== EXERCISE REQUIREMENTS ==
Report each line of the records below that holds the word "agent".

== DATA FOR PROCESSING ==
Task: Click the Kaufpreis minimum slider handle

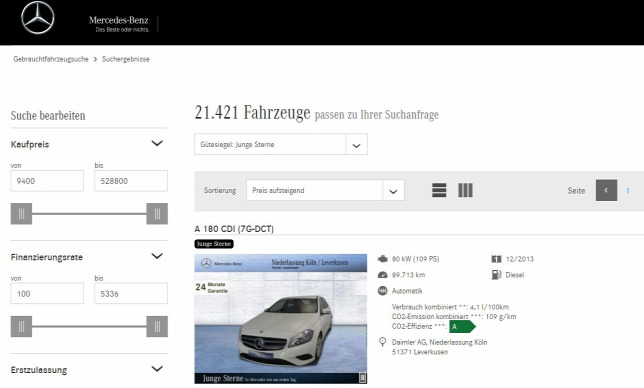Action: pos(21,214)
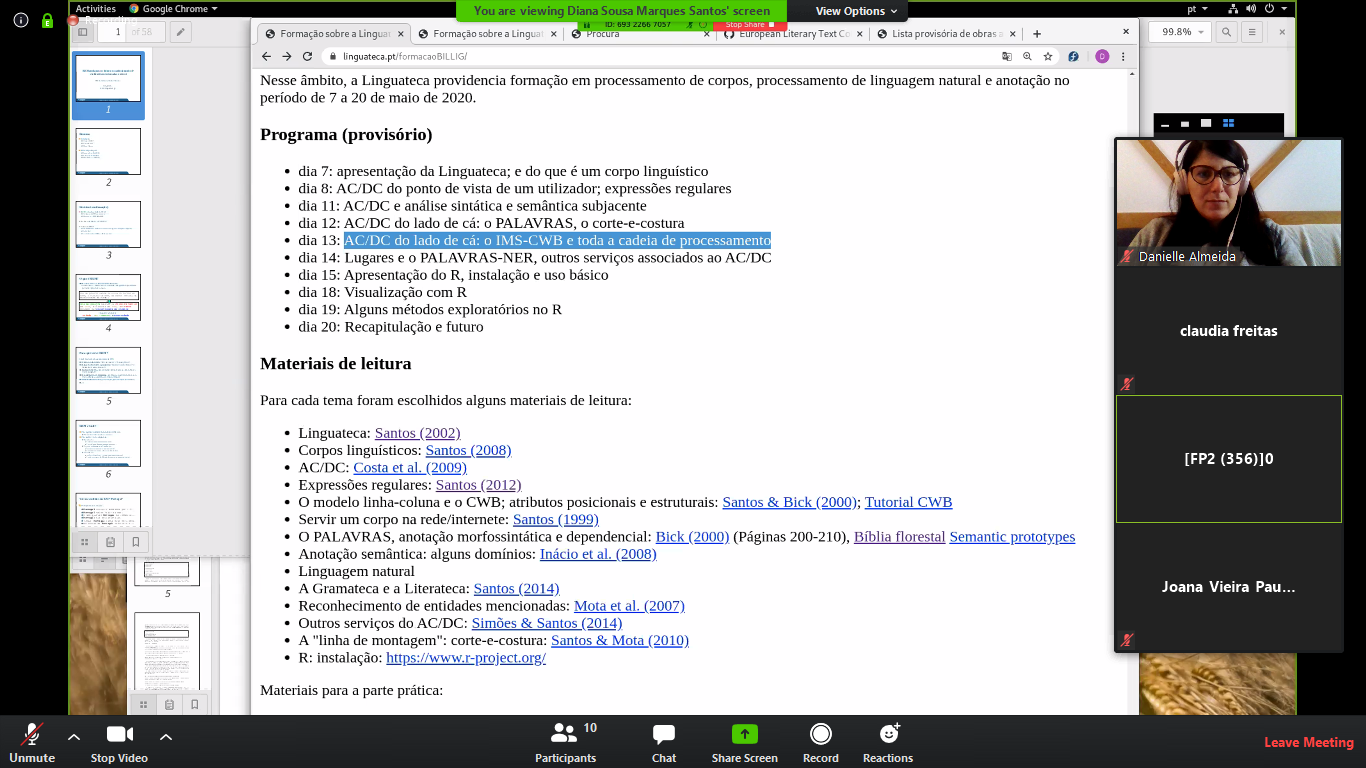The width and height of the screenshot is (1366, 768).
Task: Switch to gallery grid view in video panel
Action: 1229,124
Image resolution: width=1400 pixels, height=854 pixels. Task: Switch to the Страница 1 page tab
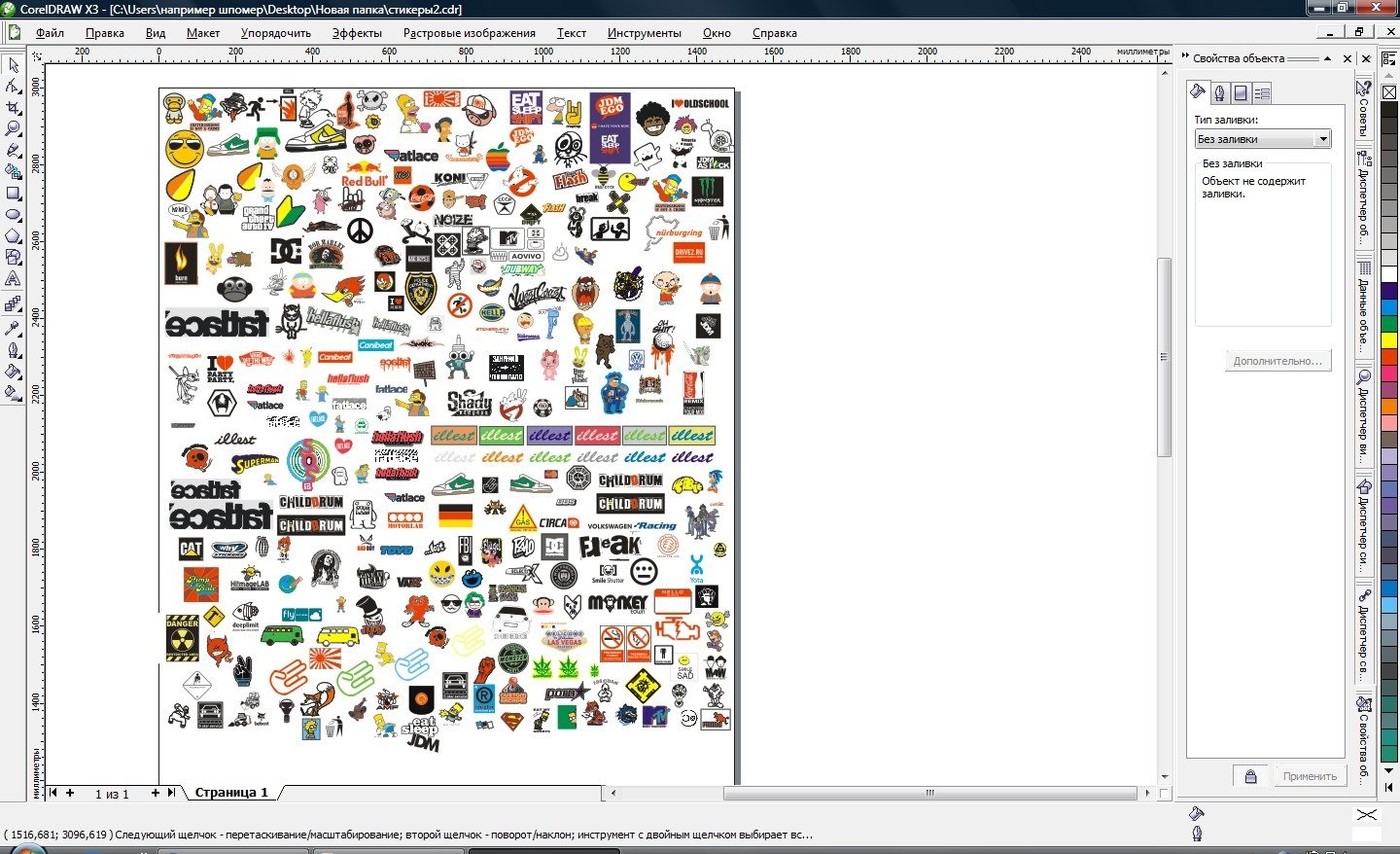point(231,793)
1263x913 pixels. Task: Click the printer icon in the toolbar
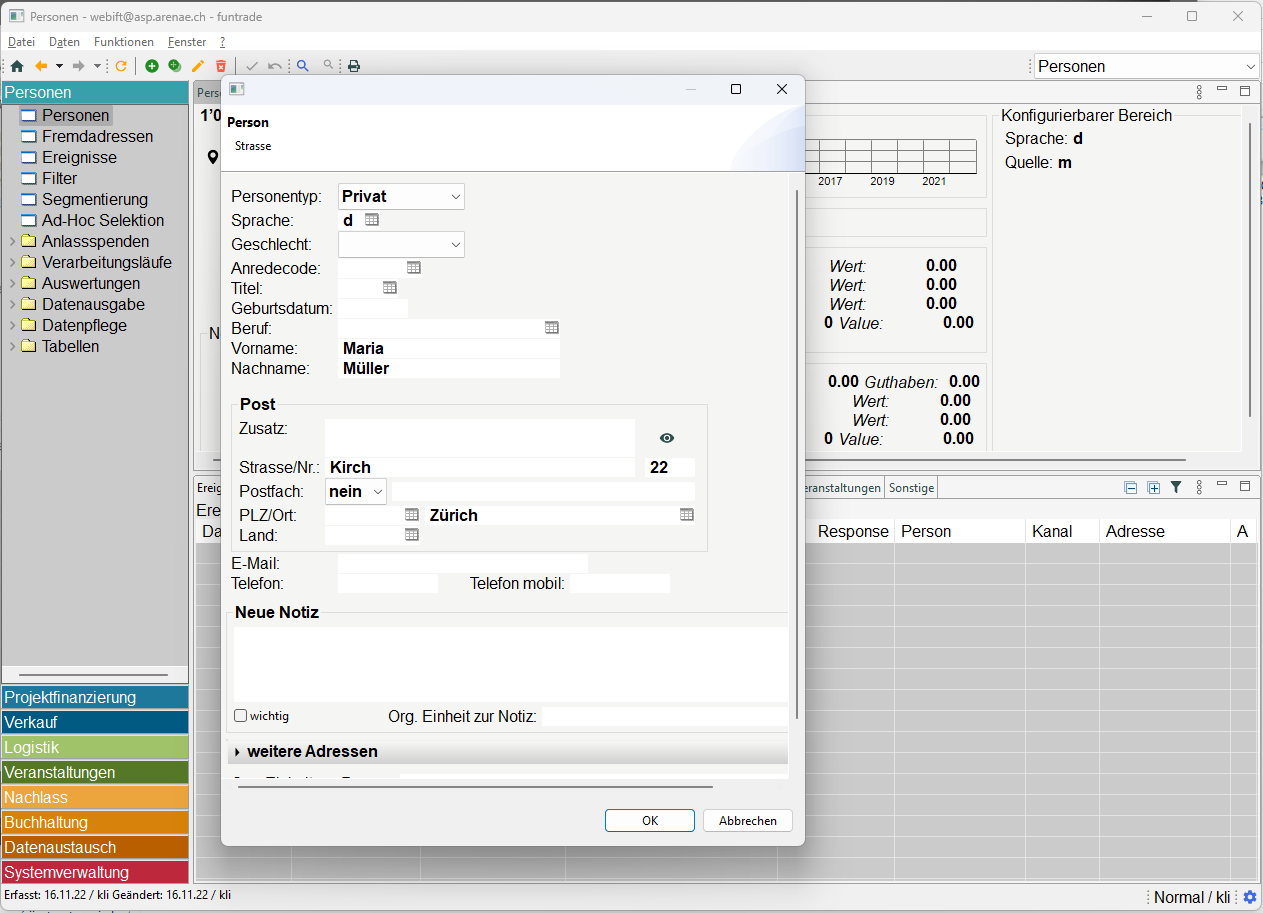pyautogui.click(x=353, y=66)
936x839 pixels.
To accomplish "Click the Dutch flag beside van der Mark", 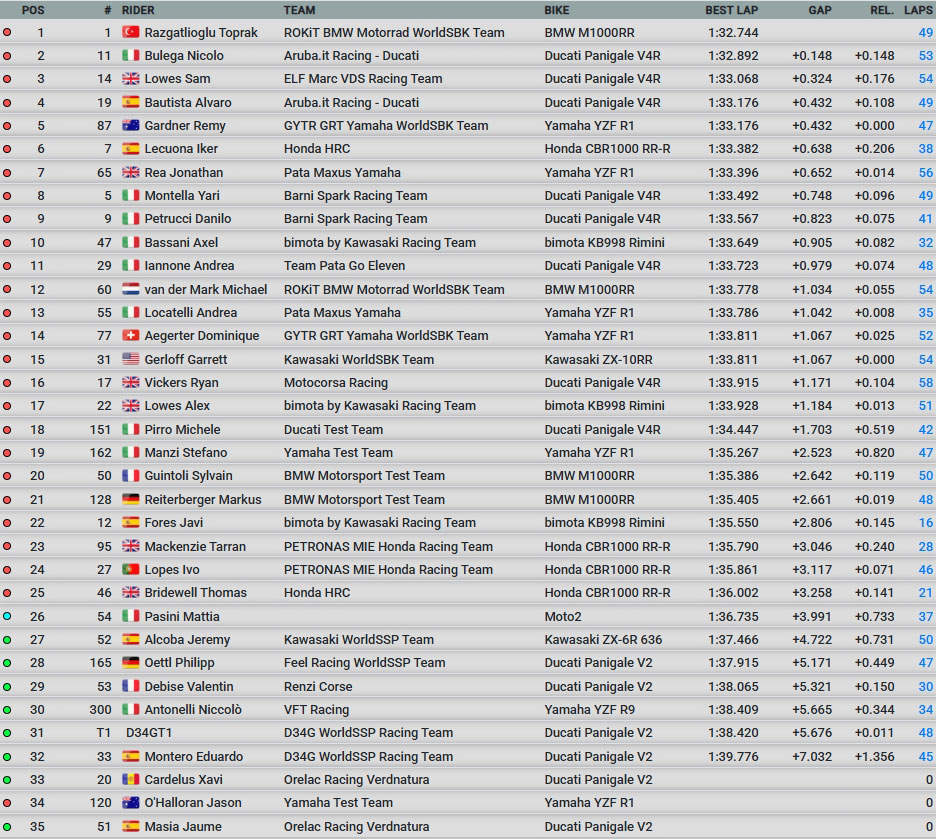I will pos(130,289).
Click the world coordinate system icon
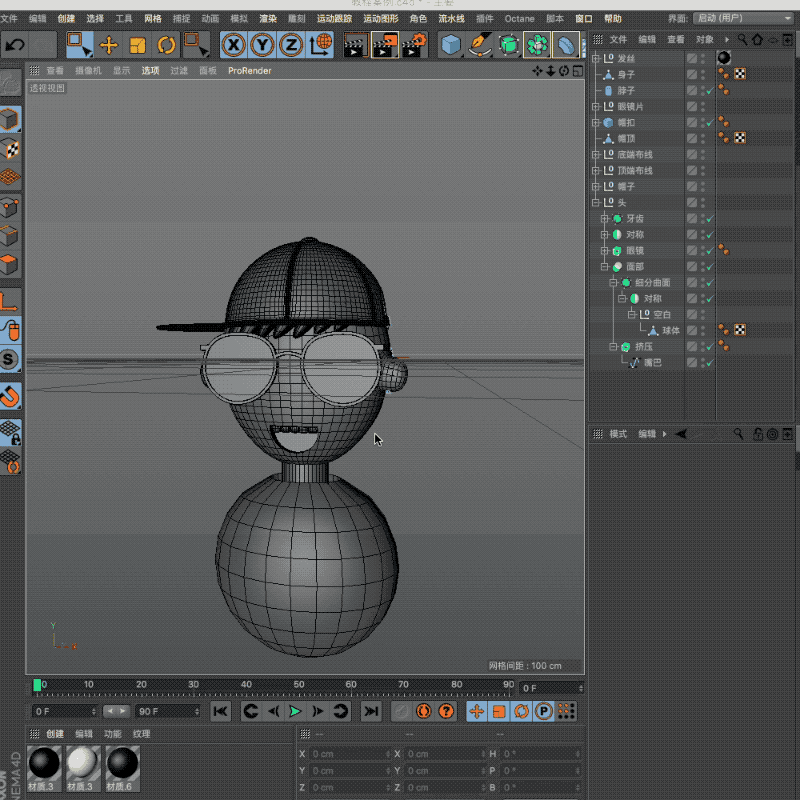Screen dimensions: 800x800 pyautogui.click(x=321, y=45)
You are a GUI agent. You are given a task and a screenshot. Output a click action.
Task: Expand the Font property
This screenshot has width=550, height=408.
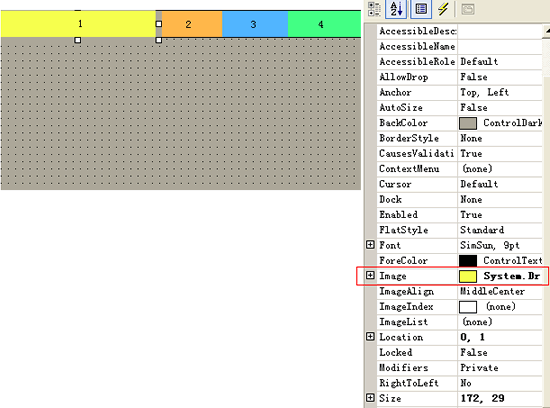point(370,245)
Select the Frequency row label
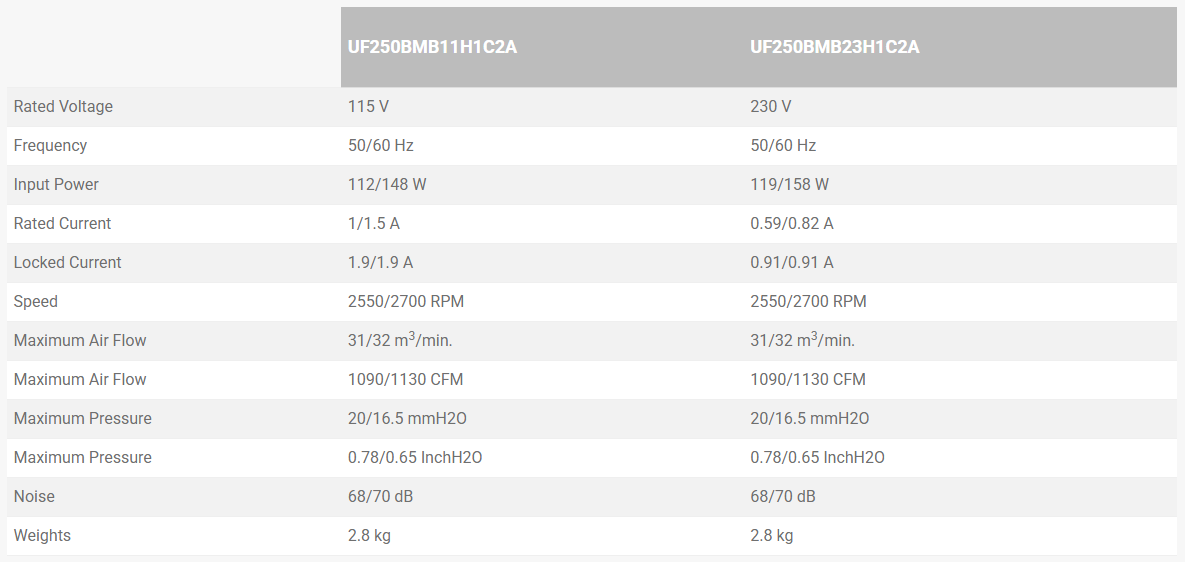1185x562 pixels. (x=50, y=146)
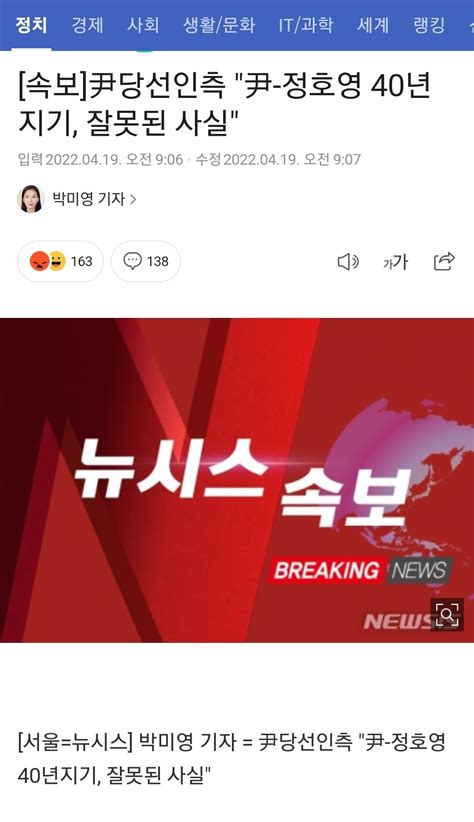The height and width of the screenshot is (822, 474).
Task: Click the angry reaction emoji
Action: (x=39, y=261)
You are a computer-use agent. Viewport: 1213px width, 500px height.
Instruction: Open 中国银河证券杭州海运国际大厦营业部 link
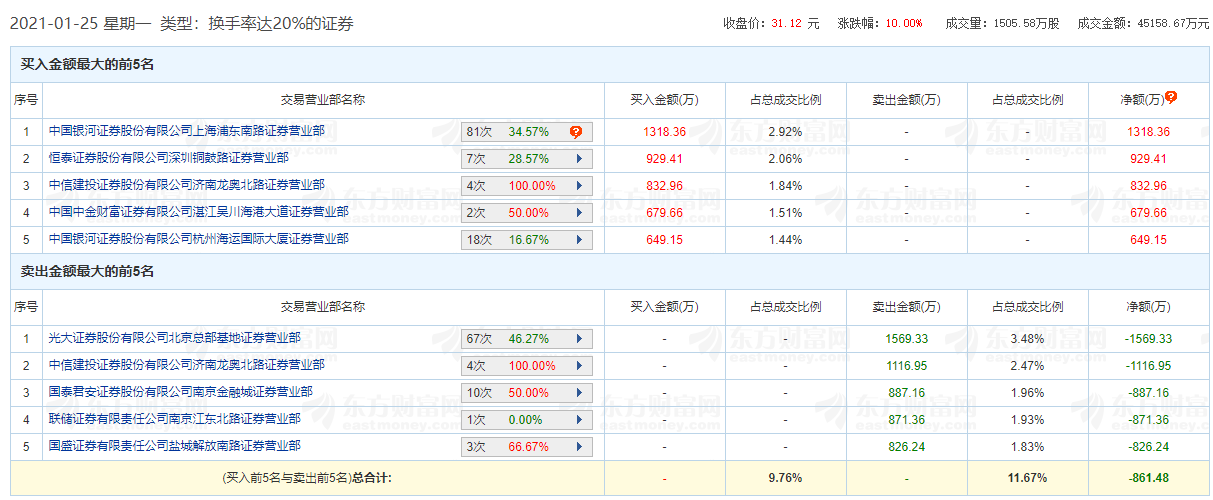pos(199,239)
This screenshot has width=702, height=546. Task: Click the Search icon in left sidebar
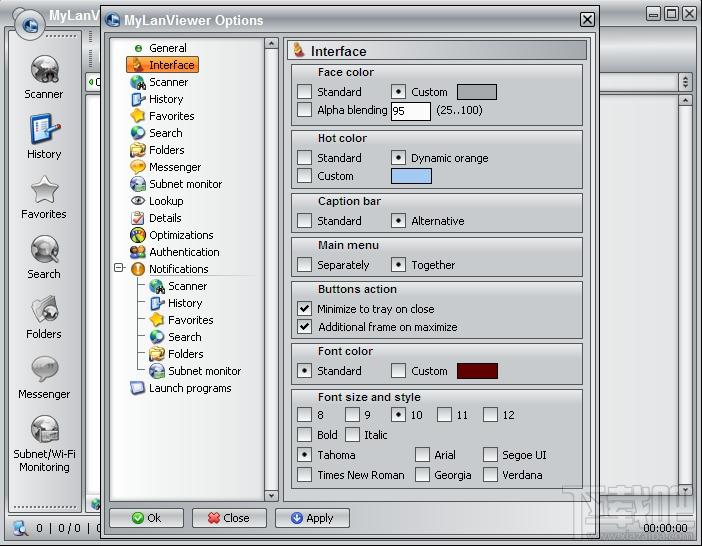[x=44, y=250]
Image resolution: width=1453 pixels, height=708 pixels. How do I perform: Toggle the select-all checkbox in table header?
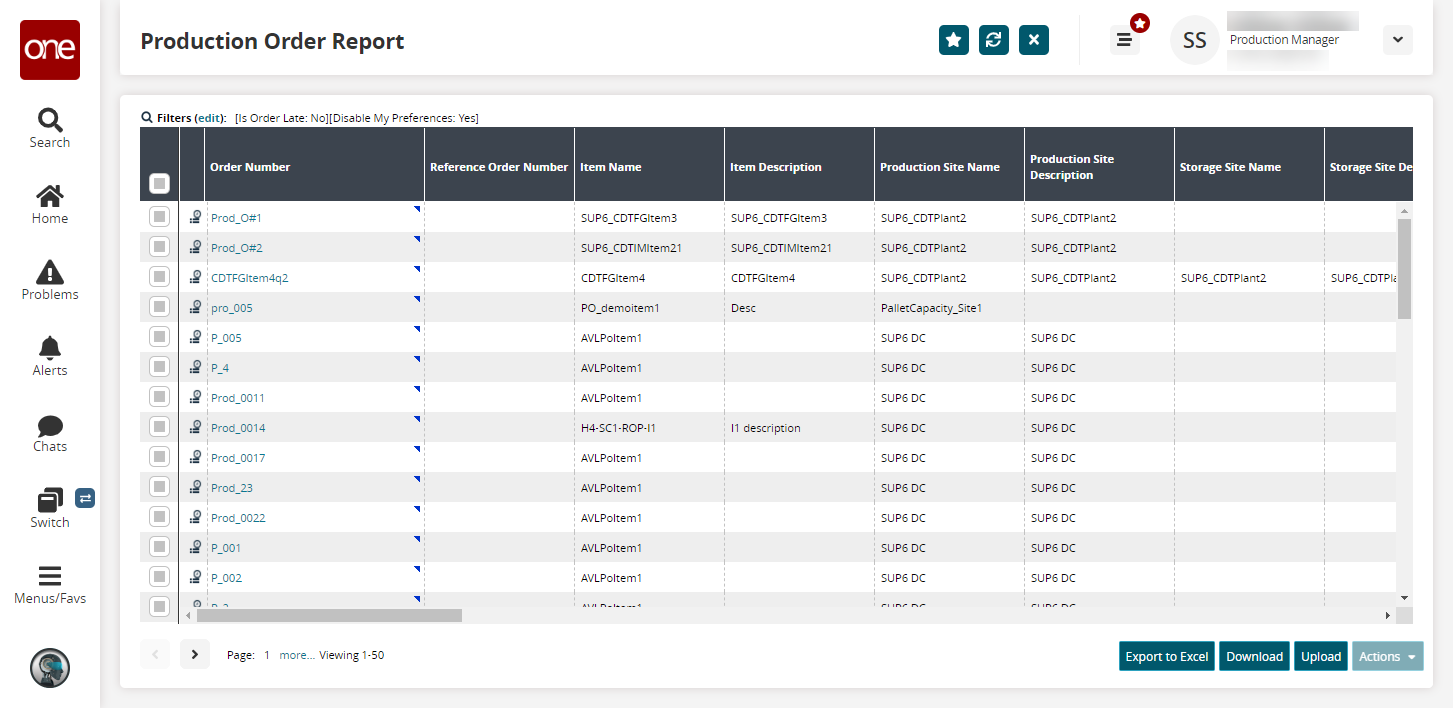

== RESPONSE BELOW ==
You are a GUI agent. You are given a task and a screenshot. Output a click action.
You are a computer-use agent. Viewport: 1213px width, 500px height.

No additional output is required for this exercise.